Pontius of Cimiez, also known as Pons of Cimiez (Pons de Cimiez, Ponce de Cimiez) was a Christian saint and martyr in third century Gaul.

His feast day is 14 May.

== Life ==
Born at Rome into a pagan family, Pontius converted to Christianity, giving away his property and preaching the Gospel. He is believed to have evangelized the valley of the Ubaye River.

He was martyred at Cemenelum (modern-day Cimiez, now part of Nice) in the south of France in the year 257 under the Emperor Valerian.

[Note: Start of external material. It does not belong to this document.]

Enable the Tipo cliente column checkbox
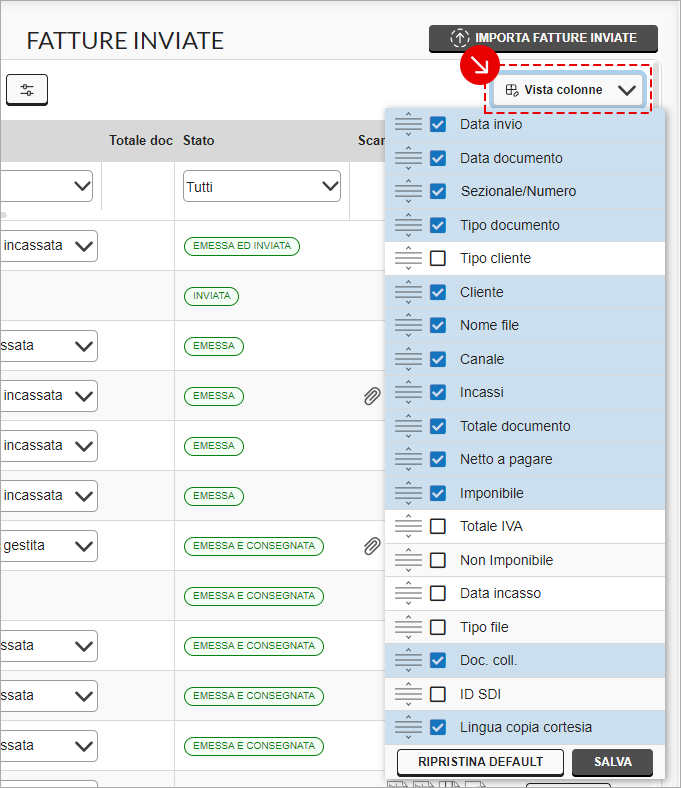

His name is preserved in the communes of Saint-Pons in the present department of Alpes-de-Haute-Provence, and of Saint-Pons-de-Thomières in the department of Hérault, where Saint-Pons-de-Thomières Cathedral is dedicated to him, as is the Abbey of St Pons in Nice, founded near the site of his martyrdom.

==Devotion to Catalonia==
A local tradition explains that Pontius came to Barcelona and, seeing so much poverty and disease among the people, began to prepare potions with healing herbs. He earned the respect and admiration of the locals, who began to hold a fair of herbs in his honor. Saint Pontius (Sant Ponç; San Ponce) thus became patron of herbalists and beekeepers. In Catalonia, his feast day occurs on May 11, when revelers sell honey, aromatic and medicinal herbs and candied fruits.